Chiang rightly said that he will stand by his decision and “welcomes” the judicial review.

Steinberg and Perez say they are seeking legal answers to the “important constitutional questions raised by the controller’s action,” after Chiang withheld two weeks of pay last June, determining that the budget they passed was not balanced.

The controller’s decision stems from ballot initiatives Propositions 25 and 58. Prop. 25 withholds legislators’ salary and expenses if they fail to pass a budget by California’s constitutional deadline, June 15.

Prop. 58 requires the Legislature to pass a balanced budget. For legislators to get paid, both requirements must be fulfilled.

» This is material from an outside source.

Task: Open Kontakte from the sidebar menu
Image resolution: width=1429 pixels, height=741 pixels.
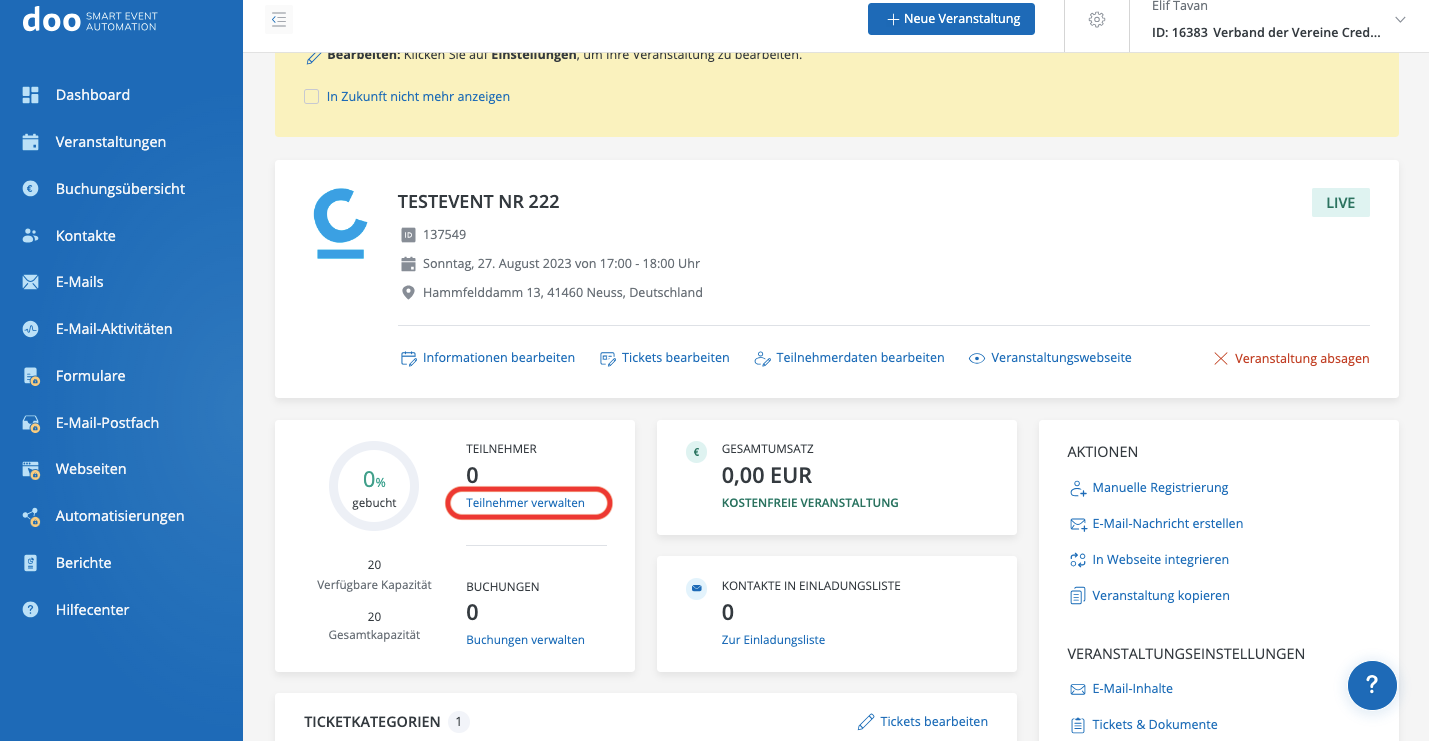Action: click(85, 236)
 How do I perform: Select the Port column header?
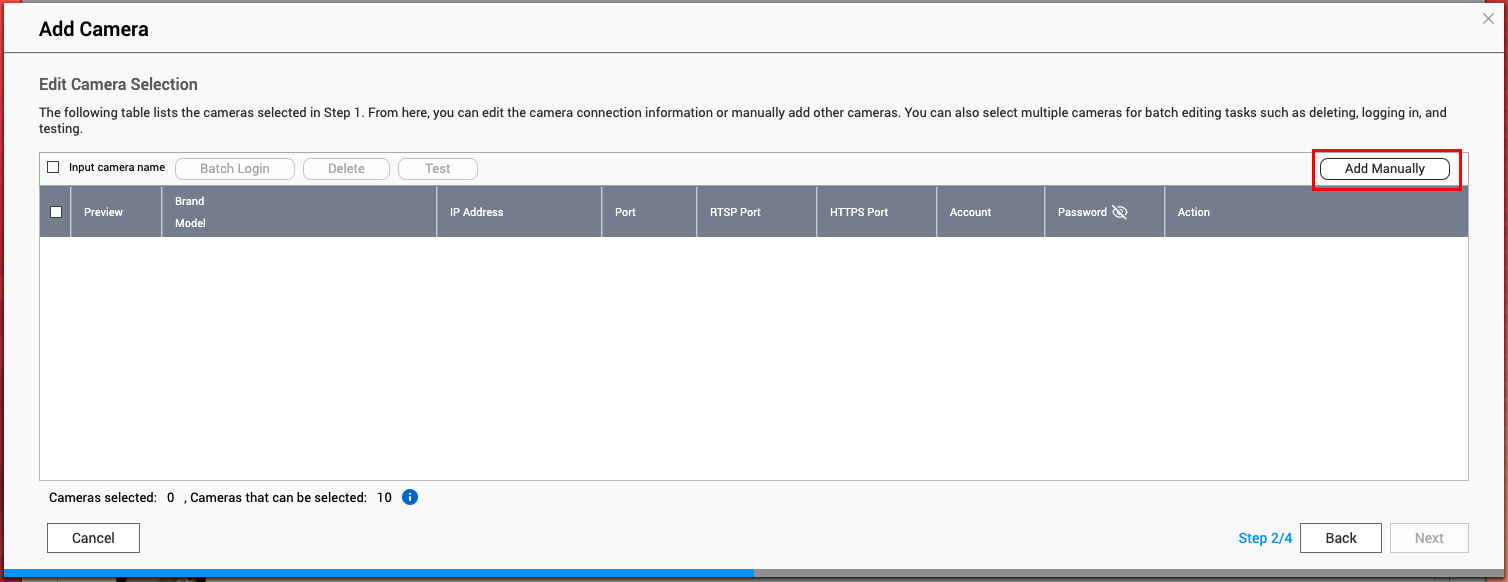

“The issue before us is not the role of my office, but how to enact the will of the voters,” Chiang said in a written statement. “It is noteworthy to point out that the Legislature’s budget proposal was not only vetoed by the Governor for not being a ‘balanced solution,’ but it was determined by the Treasurer to not be financeable, and would have, within months of its passage, led to the issuance of IOUs.

“While nothing in the Constitution gives me the authority to judge the honesty, legitimacy or viability of a budget, it does clearly restrict my authority to issue pay to Legislators when they fail to enact a balanced budget by the Constitutional deadline of June 15.”

Where things get a little odd is with the involvement of retired Court of Appeals Justice Arthur Scotland, who is representing Steinberg and Perez in the lawsuit. There are whispers among members of the legal community questioning Scotland’s representation of the legislators, in what some say could be a conflict of interest.

Steinberg said that he and Perez sued Chiang to protect future Legislatures from “mischief.” Perez, responded that the suit is not personal, but “about ensuring a clear budget process for the people of California.”

“Protect future Legislatures from mischief?” Pot, meet kettle.

“One has to acknowledge the moxie of Steinberg and Perez,” Jon Fleishman of The Flash Report wrote.  “In essence, they are leading the charge for the idea that if the legislature wants to say that a budget isn’t balanced, and pass it anyway, that they should have the right to do so without any interference from Chiang or anyone else who is not in the legislature.”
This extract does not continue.